Since version 1.6, IRB's built-in commands now have category and description attributes and can be listed in the show_cmds command's output. This greatly improved feature discovery and made IRB easier to use.

However, because IRB doesn't have official APIs for custom commands, they are currently defined as context methods. This means those commands won't be listed in the show_cmds output.
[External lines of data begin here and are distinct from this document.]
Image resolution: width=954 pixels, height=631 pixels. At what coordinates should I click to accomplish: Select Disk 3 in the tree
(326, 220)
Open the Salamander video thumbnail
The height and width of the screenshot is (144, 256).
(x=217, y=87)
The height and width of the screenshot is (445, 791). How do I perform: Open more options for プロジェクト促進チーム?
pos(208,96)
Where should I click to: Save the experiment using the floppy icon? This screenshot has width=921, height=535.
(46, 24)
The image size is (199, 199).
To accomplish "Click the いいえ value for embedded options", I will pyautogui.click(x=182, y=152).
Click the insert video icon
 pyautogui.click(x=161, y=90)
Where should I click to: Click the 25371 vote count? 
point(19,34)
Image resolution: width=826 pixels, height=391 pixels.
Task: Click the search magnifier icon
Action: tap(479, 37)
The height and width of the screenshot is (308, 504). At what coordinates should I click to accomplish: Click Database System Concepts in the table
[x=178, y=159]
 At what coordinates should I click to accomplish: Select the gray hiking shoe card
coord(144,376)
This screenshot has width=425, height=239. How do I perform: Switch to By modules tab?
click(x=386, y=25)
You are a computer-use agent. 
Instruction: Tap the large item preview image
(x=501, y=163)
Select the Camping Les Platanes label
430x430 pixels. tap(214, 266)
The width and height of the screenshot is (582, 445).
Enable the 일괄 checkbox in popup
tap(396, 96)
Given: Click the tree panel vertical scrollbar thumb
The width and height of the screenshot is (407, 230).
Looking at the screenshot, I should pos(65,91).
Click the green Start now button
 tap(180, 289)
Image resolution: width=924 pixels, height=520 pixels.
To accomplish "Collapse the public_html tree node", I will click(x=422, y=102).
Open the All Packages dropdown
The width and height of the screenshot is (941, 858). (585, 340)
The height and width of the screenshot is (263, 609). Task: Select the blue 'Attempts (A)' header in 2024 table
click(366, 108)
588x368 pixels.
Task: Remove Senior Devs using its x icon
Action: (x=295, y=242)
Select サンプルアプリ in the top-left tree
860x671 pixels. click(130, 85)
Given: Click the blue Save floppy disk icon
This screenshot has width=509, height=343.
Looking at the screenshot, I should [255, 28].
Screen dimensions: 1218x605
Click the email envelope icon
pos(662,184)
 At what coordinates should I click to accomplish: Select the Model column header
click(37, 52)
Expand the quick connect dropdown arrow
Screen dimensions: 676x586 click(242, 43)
We should start thinking about command extension APIs to increase custom commands' discoverability as well.

Details

I want the command definition and related APIs to be similar to Pry's, as I believe its design is intuitive and this could help Pry extension authors get familiar with this new spec more easily.

Command Definition

module IRB
  module Command
    class MyCommand < Command::Base
      category "my_category"
      description "This is my command for xyz"
      aliases ["foo", "bar"]

      def execute(arg_string)
      end
    end
  end
end

Some notes:

  • IRB::Command should be a better namespace than IRB::ExtendCommand
  • Similarly, IRB::Command::Base should be better than IRB::ExtendCommand::Nop
  • To simplify command handling on IRB part, I prefer directly passing the arg string to the command and let command author do the rest.
  • Command name will be inferred from the class's name. In this case, it'll be my_command.

Command Registration

IRB::ExtendedCommandBundle.add_command(IRB::Command::MyCommand)
  • Letting users register with the command class is way easier than asking them to figure out how to load the command lazily. It also simplifies IRB's implementation.
  • If we register the command this way, we can also just let users define aliases in the command class.
  • While I do worry a bit about loading commands eagerly would slow down IRB boot time, I don't have any actual data for it. Perhaps it's not a valid concern after all.

Command Invocation

  • my_command arg1 arg2 will call MyCommand#execute with arg_string = "arg1 arg2"
    • foo arg1 arg2 and bar arg1 arg2 will work this way too
  • my_command(arg1, arg2) will call the my_command method on the current object.